The Non-Agency That Agencies Should Emulate
This is the second installment of a four-part series that will profile rising stars in the agency world that are leaving their marks through creativity and initiative. The series is sponsored by WebMD.
When Andrew Zolty and his colleague Mattias Gunneras left their agency gigs in 2010, they wanted to build a company that specialized in connecting the physical world with the digital one. Three years later, their creation, Breakfast NY, has done just that. It worked with TBS to a put a blimp over Manhattan that people could check into on Foursquare, worked with Ray-Ban to create a real-time billboard with eventgoers’ Instagram pictures, and created a high-tech “mission control” for Major League Baseball’s NYC “fan cave.”
But despite the company’s success with brands, and plaudits from across the advertising world, Breakfast has no real desire to be an agency. In fact, it may never work for another client again.
That’s because Breakfast is a product company at heart. It may have sustained itself by creating products for brands, but its ambitions are to control its own destiny, not to respond to advertiser RFPs. The company has seen some success with products like its Instaprint photo printers for Instagram, but it’s latest attempt, an interactive signpost, called “Points,” is about to go into full-scale production. If that turns out to be a success, there’s a chance the company might never work for brands again.
“As of this moment, we’re telling clients we’re absolutely focused on Points,” Zolty told Digiday. “If it gets to the point when that’s up and running on its own, we’ll be open to discussions.”

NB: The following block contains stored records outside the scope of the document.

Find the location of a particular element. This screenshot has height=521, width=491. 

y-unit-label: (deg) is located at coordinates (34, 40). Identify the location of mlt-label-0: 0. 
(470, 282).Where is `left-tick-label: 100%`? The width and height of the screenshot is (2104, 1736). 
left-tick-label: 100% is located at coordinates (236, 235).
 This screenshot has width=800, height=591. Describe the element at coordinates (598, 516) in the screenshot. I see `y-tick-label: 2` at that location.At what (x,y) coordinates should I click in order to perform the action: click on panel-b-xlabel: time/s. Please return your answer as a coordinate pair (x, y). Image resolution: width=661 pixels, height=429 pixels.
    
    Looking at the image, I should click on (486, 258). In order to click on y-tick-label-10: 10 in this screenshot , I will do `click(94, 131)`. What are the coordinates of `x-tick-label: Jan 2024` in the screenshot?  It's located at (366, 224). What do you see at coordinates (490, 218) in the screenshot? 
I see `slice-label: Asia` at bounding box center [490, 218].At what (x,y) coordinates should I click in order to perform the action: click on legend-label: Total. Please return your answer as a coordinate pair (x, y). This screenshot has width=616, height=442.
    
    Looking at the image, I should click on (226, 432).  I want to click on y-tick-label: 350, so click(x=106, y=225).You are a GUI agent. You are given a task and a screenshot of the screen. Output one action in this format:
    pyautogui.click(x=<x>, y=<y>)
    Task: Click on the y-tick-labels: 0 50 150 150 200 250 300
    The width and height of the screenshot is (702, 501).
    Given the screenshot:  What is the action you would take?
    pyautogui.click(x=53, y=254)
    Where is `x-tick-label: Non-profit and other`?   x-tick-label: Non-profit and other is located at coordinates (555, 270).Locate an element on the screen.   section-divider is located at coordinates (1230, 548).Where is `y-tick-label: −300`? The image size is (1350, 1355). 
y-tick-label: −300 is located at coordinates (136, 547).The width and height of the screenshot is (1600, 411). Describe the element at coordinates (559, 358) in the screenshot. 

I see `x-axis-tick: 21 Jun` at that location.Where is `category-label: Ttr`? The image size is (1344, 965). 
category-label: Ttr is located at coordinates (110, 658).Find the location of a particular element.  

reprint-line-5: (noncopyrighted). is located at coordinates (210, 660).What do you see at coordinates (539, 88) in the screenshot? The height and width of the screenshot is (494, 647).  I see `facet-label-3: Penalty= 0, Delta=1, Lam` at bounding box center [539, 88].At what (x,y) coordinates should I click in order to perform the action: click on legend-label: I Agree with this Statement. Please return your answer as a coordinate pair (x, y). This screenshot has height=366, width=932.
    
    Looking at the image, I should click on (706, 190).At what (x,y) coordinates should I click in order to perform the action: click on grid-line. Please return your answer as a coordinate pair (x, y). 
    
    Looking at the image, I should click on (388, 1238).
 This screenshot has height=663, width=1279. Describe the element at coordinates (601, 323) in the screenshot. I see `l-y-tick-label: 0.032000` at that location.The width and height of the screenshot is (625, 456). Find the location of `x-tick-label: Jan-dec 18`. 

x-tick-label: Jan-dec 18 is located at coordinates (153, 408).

The irony is that brands are thirsting for the type of work that small, scrappy engineering shops like Breakfast can produce. It’s the same type of work that agencies often claim they’re capable of producing, but don’t. The type of work five people toiling away in a studio in Brooklyn’s Dumbo neighborhood have proved they can do a better job producing than major ad holding companies. Agencies often talk about “making things.” They could learn a thing or two from Breakfast’s experiences. Ironically, the reason Breakfast had such success working with brands in the first place is, to an extent, the fact that it never really courted their attention. It never set out to create things for brands; it just set out to create … things.
“We started out doing our own projects, which brought in clients, which would enable us to work on more of our own projects. It’s been a virtuous cycle,” Zolty told Digiday. “From the beginning, we’ve had this mindset of balancing our own projects with our work for clients.”
Breakfast’s one-room Dumbo studio is not at all like your typical agency office. There are soldering irons, electronics parts and various “toys” it has built. In the past two years, Breakfast’s work has gained admiration across the digital media world. Brands are eager to work with the company, even though they often don’t really know in what capacity, and other agencies admire the fact that they actually make things, as opposed to paying lip service to the concept.
“We love those guys,” said Richard Schatzberger, a founder of brand consultancy co: collective, which has collaborated with Breakfast in the past. “They’ve been brave, and I respect that. I’m sure they’ve had people asking them to build websites and apps, but they’ve had this thesis about where they want to focus their efforts and they’ve stuck to it.”
According to James Cooper, Betaworks’ newly appointed head of creative, Breakfast has succeeded in walking the walk when it comes to creating physical digital products.
“They are genuinely making sense of the whole ‘Internet of things’ thing,” Cooper said. “Most agencies, when they say they are making a product, mean they have built an app, but these guys make tweeting bikes, remote-controlled blimps and interactive signposts.”
Winston Binch, chief digital officer at Deutsch LA added, “We need more of this in the industry.”
Perhaps the reason Breakfast became such a successful agency is that it never really intended to be an agency. It didn’t even necessarily intend to build things for other people. But when brands such as Google and Johnson & Johnson come knocking at your door, it’s difficult to say no. In time, “product shop for hire” became Breakfast’s revenue model through circumstance rather than design.
“Points” might change that. In June, the company launched a prototype of the product, an interactive, social media-enabled street sign that can be programmed to literally point at just about anything. After three years in the making, Points proved a hit. Breakfast was inundated with interest from major cities, businesses and brands asking where they could buy the signs, and the company quickly realized it had a major opportunity.
Points will soon be going into full-scale production, and Zolty admits that fact is bringing the future of Breakfast’s client work into question. For the next few months, the company’s staffers will be focused exclusively on bringing that product to market, he said. The company is essentially telling any brand that calls that it’s not currently for hire. This is a position most agencies would love to be in.
“Right now, we’re telling clients that we’re a few months out from being able to do anything,” Zolty said.
That could change in the future. It depends mostly on sales of the Points signs, and the company simply says it doesn’t want to limit itself — the same mantra it started out with.
“I suppose we might become an incubator of sorts. But at the end of the day we’re still just really passionate about figuring out how to pull online data into the physical world in a custom and beautiful way,” Zolty concluded. “When it comes to client work, we’ll have to see when we’re ready to get back to it.”